A separate collaborator needed surface-presented cilia with biotin ends for high-throughput assay development. Standard functionalization methods chewed up the delicate projections, stripping them away. We overhauled our end-tethering operations, lowering reaction times and shifting to milder solvents to preserve cilia presence throughout. Consistent results followed. Now those users depend on the predictability and efficiency, having tested ciliated batches directly against chemically similar competitors and finding reliability where others dropped off.
Direct production comes with environmental concerns. Disposal of spent solutions and handling of unreacted monomers create obligations not always considered at the lab scale. Switching to aqueous-based solvents—where possible—cut down hazardous waste. Further down the line, byproduct recycling programs help reduce overall environmental footprint. It’s not perfection, and regulatory pressures grow, but day-in, day-out improvements compound. Teams from chemistry, EH&S, and engineering work together, catching every opportunity to reclaim heat, reprocess solvent, or discover alternative neutralizers that leave less footprint and maintain safety.
No one in manufacturing likes to see a strong product create waste downstream, either. So, R&D continues to test biodegradable backbones, low-impact cilia modifications, and easier purification. These upgrades don’t just serve compliance—they help partners keep their own waste and cost lower, from bench to bulk production.
Working in manufacturing, every new development or tweak to the ciliated polypeptide recipe pushes what people can do with material science. Change doesn’t just satisfy curiosity—it drives better research, safer processes, and more capable final goods. As the market moves beyond simple peptides, expectations rise; what passed for adequate even a few years ago no longer suffices for the new wave of diagnostic, filtration, and biomedical systems.

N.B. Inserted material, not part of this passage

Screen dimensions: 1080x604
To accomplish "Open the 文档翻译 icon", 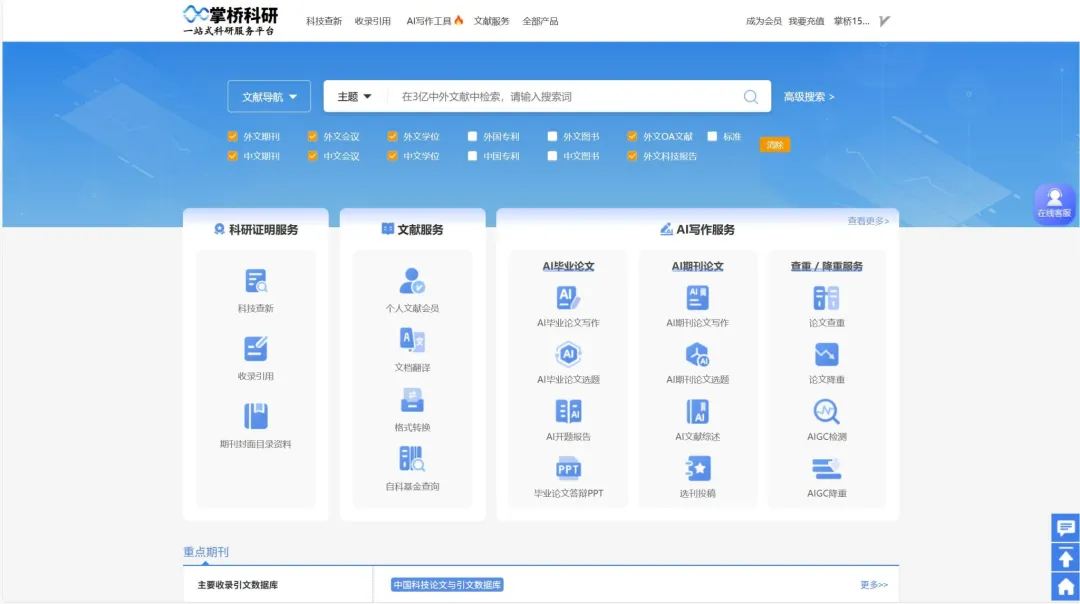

So, production keeps evolving, matching each increase in demand for quality with tighter analytics, faster feedback loops, and cleaner processes.

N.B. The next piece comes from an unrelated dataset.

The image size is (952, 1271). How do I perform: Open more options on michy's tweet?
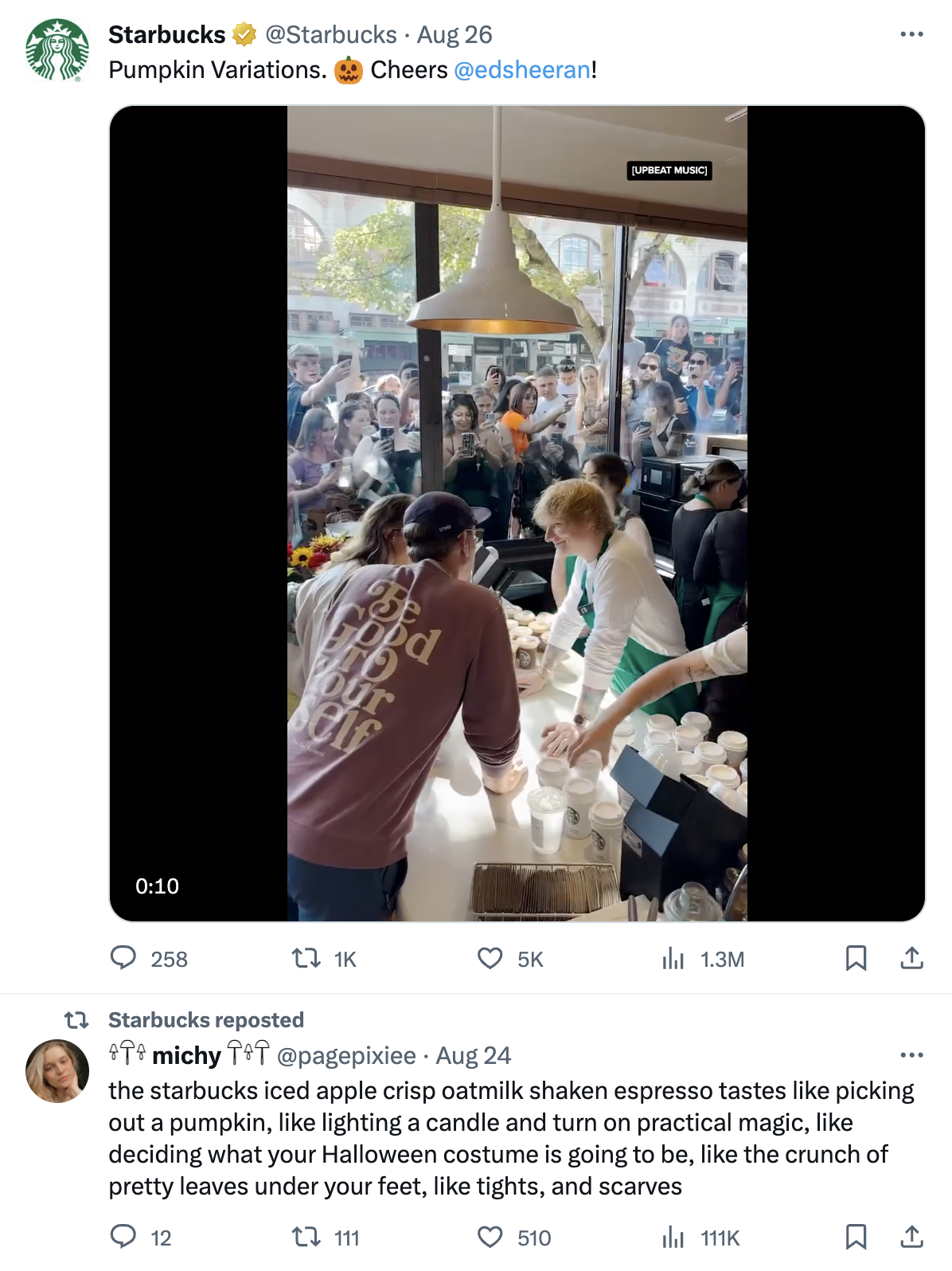pos(911,1055)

Listening to direct user experience shapes continual improvement. Not everything works perfectly right away. Failures mark the route to better batches. Honest feedback from process operators, maintenance crews, and application engineers drives these adjustments. The goal remains: consistent, safe, and high-performing ciliated polypeptide, rooted in real-world handling, with issues diagnosed and fixed before they reach anyone outside the plant.
From an operator’s view, the biggest difference in ciliated polypeptide is the reliability in challenging applications. This consistency doesn’t spring from luck. It grows from years of careful monitoring, patient troubleshooting, and steady contact with those who actually use each shipment. Every kilogram represents a culmination of lessons learned—not just from textbooks but from hands in the plant, eyes on the reactor, and ears tuned to scientists’ frustrations and hopes.
That daily reality creates a product that does more than meet a spec sheet. It meets real world demands. In our experience, ciliated polypeptide serves as the bridge between the lab’s promise and the factory’s delivery. And the work to improve it continues, every run, every day.